Not really - just the shipping can cost more than the product sometimes.


----------



## rayray (May 26, 2019)

We cork screw-top wine bottles all the time, never had an issue--use number 9 cork. I'm not 100% sure but it seems the Italian FC squeezes the cork more then the Portuguese FC so I let the wine bottles sit up for a few days to let the cork settle/expand before laying them on their side.


----------



## cmason1957 (May 26, 2019)

rayray said:


> We cork screw-top wine bottles all the time, never had an issue--use number 9 cork. I'm not 100% sure but it seems the Italian FC squeezes the cork more then the Portuguese FC so I let the wine bottles sit up for a few days to let the cork settle/expand before laying them on their side.


The problem isn't can the corks go in, the opening is just a little bigger, but corks go in and seal just fine.
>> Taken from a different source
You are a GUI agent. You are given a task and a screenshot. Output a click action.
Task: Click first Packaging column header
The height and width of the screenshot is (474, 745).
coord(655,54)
Be very careful taking the cork out. Do not use any kind of corkscrew that puts pressure on just a small part of that top, like the typical waiters corkscrew, use one that either pops the cork or with pressure or one that puts pressure on the entire top of the bottle. The glass is thinner than with bottles to be corked. I have had bottles break while removing the cork. Nobody got hurt, but it was a lesson I don't ever want to repeat.


----------



## rayray (May 27, 2019)

cmason1957 said:


> The problem isn't can the corks go in, the opening is just a little bigger, but corks go in and seal just fine. Be very careful taking the cork out. Do not use any kind of corkscrew that puts pressure on just a small part of that top, like the typical waiters corkscrew, use one that either pops the cork or with pressure or one that puts pressure on the entire top of the bottle. The glass is thinner than with bottles to be corked. I have had bottles break while removing the cork. Nobody got hurt, but it was a lesson I don't ever want to repeat.
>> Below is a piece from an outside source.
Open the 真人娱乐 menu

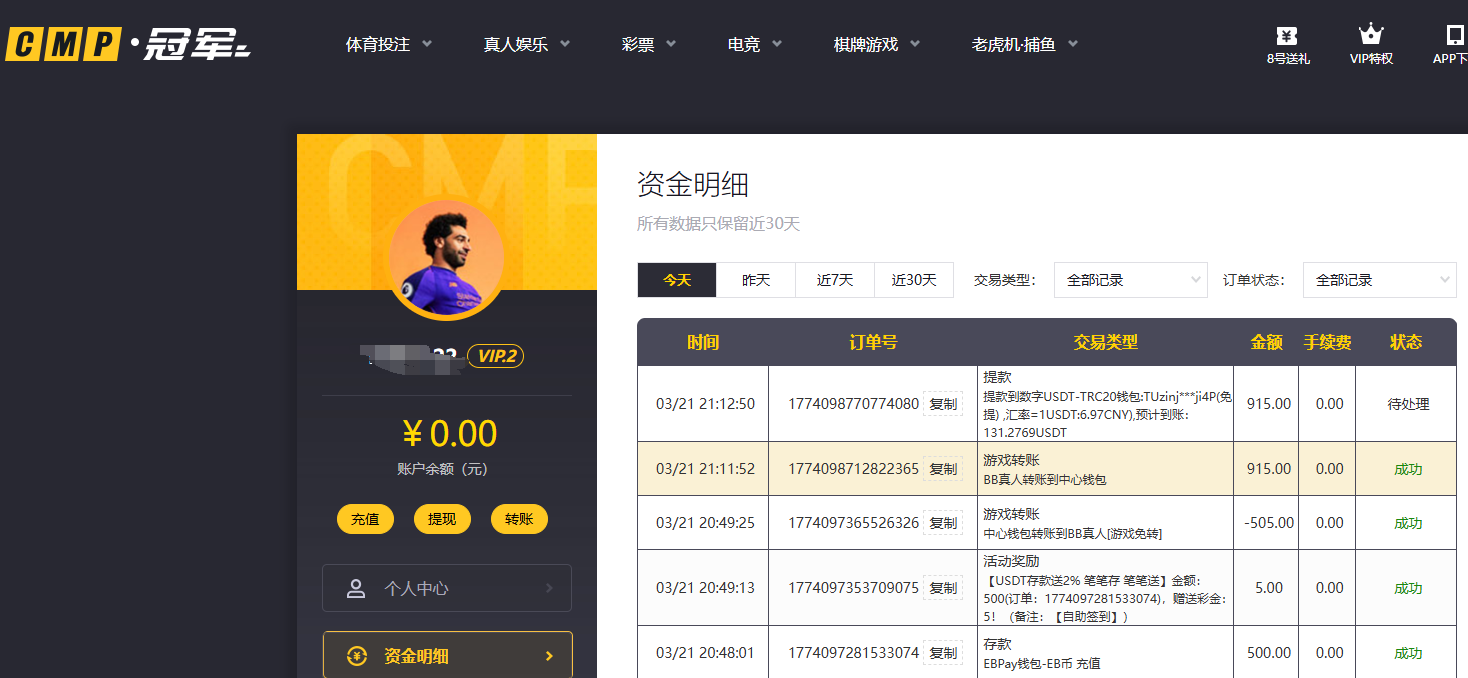pyautogui.click(x=516, y=44)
I can see that being an issue and I'll make sure to use the rabbit ears on those bottles--luckily that's all my wife uses--I do prefer the waiters corkscrew though. Two years ago we had two bottles explode in a row during the corking process. Still don't know why, it was near the end and we were both a little tired, maybe human error? Could have been really bad but no one was hurt.


----------



## wildhair (May 27, 2019)

I typically use a screw-top bottle for the last 2 or 3 bottles of a batch. That way I can easily identify bottles from "the bottom of the barrel" - in case I bottled some sediment. I drink those first and do NOT give those away to anyone. I use a double lever hand corker and #8 corks on those. And I always use the winged corkscrew to remove them.


----------



## Vinobeau (May 27, 2019)

The key in using used screw tops is to tighten them! If screw tops were as bad as some of you are touting, the commercial wineries wouldn't be using them.


----------



## cmason1957 (May 27, 2019)

Vinobeau said:


> The key in using used screw tops is to tighten them! If screw tops were as bad as some of you are touting, the commercial wineries wouldn't be using them.


Reusing the screw top cap, which gets put on and tightened by a machine. That seal gets broken when you open the bottle. Sorry, that makes no sense to me. 

Wineries use them after installing a very expensive piece of equipment. They never cork them, which is what this thread has been addressing.


----------



## Vinobeau (May 27, 2019)

cmason1957 said:


> Reusing the screw top cap, which gets put on and tightened by a machine. That seal gets broken when you open the bottle. Sorry, that makes no sense to me.
> 
> Wineries use them after installing a very expensive piece of equipment. They never cork them, which is what this thread has been addressing.



Correct, don't cork screw tops, just reuse the old screw tops and turn them tight. The original are not "tightened", they are pressed onto the bottles.


----------



## rayray (Jun 2, 2019)

Always used them and will still cork the screw top bottles if and or when I have them--I'll just make sure to use the proper opener as previously stated by cmason to prevent any problems.

We've been using them for years and never had a problem--imho--a bigger problem is corking a bottle that doesn't have that bottom indention--the punt.


----------